Posted: Mon Apr 09, 2007 8:55 am
by Dinah
Hi girls!

Thank you for all the welcoming words. It’s nice to be among such friendly, supportive people.

My feelings and desires about crossdressing were confused and repressed until I was in my early 20’s. I had made a few fumbling attempts, but being clueless about women’s clothing, sizing, fit, etc. – and without anyone to help me – my attempts were futile.

Then I met the woman to whom I’ve been married for the past 43 years. It was the luckiest thing that ever happened to me. The basis of our relationship from the beginning was total honesty and acceptance. I was very open about my crossdressing desires, and my wife has been more than accepting; she’s enthusiastic and helpful, and my crossdressing has been fully integrated into our life – it’s just one of the fun things we do together.

Like many of you, my crossdressing life has gone through many stages. At first it was purely a sexual turn-on and I tended to favor the trashiest, most blatantly sexy looks. But over the years, and through several wardrobe “purges,” I discovered the styles that most truly reflected my inner feminine feelings. While there is still a sexual element to being dressed (who wouldn’t feel sexy wearing beautiful clothes and sensuous fabrics?) the feeling I get now from crossdressing is one of total comfort and relaxation, knowing that I’m being true to my inner self.

Only my wife and few close female friends know about my crossdressing. Our daughter knows and fully approves, but I’ve never crossdressed in front of her. I’ve been out “en femme” a couple of times, but for various reasons – my age, physical disability and a total lack of “passability” – I dress only at home now. I must admit to a twinge of jealousy when I see how beautiful you girls look, and when I read about your shopping trips to the mall. But just as in love, the most important thing about crossdressing is not outward appearance but innermost feelings.

Being semi-retired now and working at home, I’m freer than ever before to indulge my secret passion and more content than I’ve ever been. I count my blessings every day. All of this is no accomplishment of mine – I was simply lucky enough to have met the right woman. The real heroines are all of you girls who have the courage and honesty to be true to yourselves without the help and encouragement that I had. For every one of you, I bet there are twenty men (maybe more) who, deep down, would like to crossdress but lack your courage and honesty.

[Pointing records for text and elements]
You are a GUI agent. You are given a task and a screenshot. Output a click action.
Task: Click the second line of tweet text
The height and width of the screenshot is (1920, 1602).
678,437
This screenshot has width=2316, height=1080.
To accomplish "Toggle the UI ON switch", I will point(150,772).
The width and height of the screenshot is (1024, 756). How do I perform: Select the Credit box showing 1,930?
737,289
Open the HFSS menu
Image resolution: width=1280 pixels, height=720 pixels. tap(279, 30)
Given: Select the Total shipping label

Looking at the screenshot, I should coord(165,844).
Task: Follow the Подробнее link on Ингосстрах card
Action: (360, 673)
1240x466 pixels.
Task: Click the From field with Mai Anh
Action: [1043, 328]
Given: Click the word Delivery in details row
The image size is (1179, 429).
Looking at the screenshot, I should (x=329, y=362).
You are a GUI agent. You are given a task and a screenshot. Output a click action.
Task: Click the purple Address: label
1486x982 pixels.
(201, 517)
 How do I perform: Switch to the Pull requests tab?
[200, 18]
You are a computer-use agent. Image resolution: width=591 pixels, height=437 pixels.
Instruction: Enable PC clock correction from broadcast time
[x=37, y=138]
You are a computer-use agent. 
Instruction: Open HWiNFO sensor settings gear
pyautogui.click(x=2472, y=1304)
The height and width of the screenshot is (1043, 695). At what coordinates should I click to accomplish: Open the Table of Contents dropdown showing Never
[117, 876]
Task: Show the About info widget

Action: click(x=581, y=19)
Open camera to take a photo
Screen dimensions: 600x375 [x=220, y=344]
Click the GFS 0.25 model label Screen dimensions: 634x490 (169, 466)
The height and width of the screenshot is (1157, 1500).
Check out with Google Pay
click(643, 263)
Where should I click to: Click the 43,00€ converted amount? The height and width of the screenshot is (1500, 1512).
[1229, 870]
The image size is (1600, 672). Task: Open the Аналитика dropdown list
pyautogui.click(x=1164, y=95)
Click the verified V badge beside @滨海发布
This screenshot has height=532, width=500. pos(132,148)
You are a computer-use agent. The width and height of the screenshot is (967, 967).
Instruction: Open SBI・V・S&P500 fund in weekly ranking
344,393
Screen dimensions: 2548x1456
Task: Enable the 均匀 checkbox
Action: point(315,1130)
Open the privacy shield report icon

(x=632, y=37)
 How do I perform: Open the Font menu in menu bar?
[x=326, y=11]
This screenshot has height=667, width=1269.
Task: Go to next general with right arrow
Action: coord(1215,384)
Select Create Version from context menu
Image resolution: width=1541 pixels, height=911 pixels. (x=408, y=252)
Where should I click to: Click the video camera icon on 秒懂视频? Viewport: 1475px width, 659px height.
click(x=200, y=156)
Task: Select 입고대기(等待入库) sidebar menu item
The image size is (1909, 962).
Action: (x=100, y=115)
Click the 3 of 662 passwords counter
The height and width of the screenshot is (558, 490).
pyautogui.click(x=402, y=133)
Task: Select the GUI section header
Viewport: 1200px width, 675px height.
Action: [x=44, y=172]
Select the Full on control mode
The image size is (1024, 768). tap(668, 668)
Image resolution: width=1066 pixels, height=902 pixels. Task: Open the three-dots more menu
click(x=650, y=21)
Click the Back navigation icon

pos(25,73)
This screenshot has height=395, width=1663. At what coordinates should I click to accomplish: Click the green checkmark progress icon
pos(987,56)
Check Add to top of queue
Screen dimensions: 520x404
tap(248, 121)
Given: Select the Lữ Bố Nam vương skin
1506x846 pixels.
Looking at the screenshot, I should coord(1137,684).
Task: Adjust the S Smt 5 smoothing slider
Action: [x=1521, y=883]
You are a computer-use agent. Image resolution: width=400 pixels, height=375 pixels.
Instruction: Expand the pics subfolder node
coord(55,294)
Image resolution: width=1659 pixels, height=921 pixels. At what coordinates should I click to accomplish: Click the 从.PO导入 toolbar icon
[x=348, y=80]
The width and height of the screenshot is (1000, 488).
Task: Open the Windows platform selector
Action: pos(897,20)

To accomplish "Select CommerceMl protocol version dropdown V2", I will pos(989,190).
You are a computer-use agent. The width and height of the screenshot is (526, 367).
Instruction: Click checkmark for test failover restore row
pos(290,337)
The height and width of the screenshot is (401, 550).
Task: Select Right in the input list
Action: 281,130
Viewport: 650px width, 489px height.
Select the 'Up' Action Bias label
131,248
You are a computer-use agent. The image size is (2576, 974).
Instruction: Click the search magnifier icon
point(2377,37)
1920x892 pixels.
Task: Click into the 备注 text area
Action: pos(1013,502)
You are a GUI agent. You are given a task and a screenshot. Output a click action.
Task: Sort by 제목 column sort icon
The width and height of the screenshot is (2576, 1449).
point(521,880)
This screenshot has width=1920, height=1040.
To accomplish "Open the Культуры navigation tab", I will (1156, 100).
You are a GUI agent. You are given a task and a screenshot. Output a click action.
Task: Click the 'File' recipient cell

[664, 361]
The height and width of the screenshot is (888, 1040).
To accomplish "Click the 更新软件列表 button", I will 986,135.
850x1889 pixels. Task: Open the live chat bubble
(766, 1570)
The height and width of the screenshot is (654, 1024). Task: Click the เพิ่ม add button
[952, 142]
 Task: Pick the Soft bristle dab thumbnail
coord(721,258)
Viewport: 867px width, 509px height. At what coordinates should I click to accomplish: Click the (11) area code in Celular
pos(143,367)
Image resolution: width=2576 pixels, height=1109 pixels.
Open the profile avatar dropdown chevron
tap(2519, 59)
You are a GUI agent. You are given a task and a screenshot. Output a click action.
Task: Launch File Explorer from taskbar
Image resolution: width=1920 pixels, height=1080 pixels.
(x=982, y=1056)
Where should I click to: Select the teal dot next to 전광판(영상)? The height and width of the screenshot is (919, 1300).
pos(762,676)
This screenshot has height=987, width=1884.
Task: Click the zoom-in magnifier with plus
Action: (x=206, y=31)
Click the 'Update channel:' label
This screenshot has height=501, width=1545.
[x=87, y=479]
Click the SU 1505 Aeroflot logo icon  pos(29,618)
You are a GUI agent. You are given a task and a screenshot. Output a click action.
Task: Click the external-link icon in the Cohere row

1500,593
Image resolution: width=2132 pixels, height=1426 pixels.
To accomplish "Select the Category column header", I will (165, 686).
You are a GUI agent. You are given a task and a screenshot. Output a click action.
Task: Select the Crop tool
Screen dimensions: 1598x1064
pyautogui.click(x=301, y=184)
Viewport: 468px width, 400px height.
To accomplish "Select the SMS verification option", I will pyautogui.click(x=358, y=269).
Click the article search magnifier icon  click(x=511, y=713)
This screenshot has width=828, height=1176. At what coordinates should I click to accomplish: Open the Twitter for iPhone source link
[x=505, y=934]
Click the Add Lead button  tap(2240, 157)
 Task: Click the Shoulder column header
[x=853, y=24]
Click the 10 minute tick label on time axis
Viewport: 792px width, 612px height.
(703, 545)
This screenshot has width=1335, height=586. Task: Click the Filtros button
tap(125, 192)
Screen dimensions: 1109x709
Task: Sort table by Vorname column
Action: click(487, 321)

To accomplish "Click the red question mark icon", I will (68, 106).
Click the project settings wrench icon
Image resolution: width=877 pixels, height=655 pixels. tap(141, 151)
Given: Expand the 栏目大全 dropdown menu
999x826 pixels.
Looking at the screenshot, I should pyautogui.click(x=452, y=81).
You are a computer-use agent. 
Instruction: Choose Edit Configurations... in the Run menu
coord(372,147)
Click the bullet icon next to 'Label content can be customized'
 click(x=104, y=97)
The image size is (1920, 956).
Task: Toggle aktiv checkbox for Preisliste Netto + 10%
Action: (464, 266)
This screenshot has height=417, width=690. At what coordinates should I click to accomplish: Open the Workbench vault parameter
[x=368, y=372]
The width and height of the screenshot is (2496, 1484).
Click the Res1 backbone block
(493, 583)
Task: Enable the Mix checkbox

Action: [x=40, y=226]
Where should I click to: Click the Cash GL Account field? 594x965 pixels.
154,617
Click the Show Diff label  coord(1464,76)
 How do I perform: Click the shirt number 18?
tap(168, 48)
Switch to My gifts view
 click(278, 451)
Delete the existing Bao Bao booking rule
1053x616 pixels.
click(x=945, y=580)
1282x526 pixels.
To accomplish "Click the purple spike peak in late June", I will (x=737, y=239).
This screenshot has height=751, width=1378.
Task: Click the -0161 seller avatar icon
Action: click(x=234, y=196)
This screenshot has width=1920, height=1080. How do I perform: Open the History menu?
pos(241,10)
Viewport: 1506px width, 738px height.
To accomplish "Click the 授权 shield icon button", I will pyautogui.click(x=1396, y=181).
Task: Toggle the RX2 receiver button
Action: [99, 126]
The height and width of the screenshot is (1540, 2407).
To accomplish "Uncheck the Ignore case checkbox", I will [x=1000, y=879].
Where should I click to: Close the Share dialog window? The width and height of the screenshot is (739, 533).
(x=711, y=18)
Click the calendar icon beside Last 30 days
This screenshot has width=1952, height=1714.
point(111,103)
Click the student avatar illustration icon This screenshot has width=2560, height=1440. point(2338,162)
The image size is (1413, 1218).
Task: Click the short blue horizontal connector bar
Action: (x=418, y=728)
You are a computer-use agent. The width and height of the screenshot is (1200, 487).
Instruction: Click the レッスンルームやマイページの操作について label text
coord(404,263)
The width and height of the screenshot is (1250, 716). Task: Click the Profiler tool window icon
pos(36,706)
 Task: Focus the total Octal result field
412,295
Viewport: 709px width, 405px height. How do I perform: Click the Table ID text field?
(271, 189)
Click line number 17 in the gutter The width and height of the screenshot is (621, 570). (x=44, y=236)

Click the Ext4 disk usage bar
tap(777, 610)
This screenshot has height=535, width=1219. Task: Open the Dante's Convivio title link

STATED PROBLEM 1 | According to the forum post, why did the writer's first attempts at crossdressing fail?
STATED PROBLEM 2 | Please transcribe the forum post word for word, beginning at the words "Then I met the" and stopping after "we do together.".
STATED PROBLEM 3 | List the reasons the forum post gives for the writer now dressing only at home.
The items have nothing to do with what is asked here.

COMPLETE RESPONSE 1 | They failed because the writer knew nothing about women's clothing, sizing, fit and the like, and had no one to help.

COMPLETE RESPONSE 2 |
Then I met the woman to whom I’ve been married for the past 43 years. It was the luckiest thing that ever happened to me. The basis of our relationship from the beginning was total honesty and acceptance. I was very open about my crossdressing desires, and my wife has been more than accepting; she’s enthusiastic and helpful, and my crossdressing has been fully integrated into our life – it’s just one of the fun things we do together.

COMPLETE RESPONSE 3 |
- age
- physical disability
- a total lack of "passability"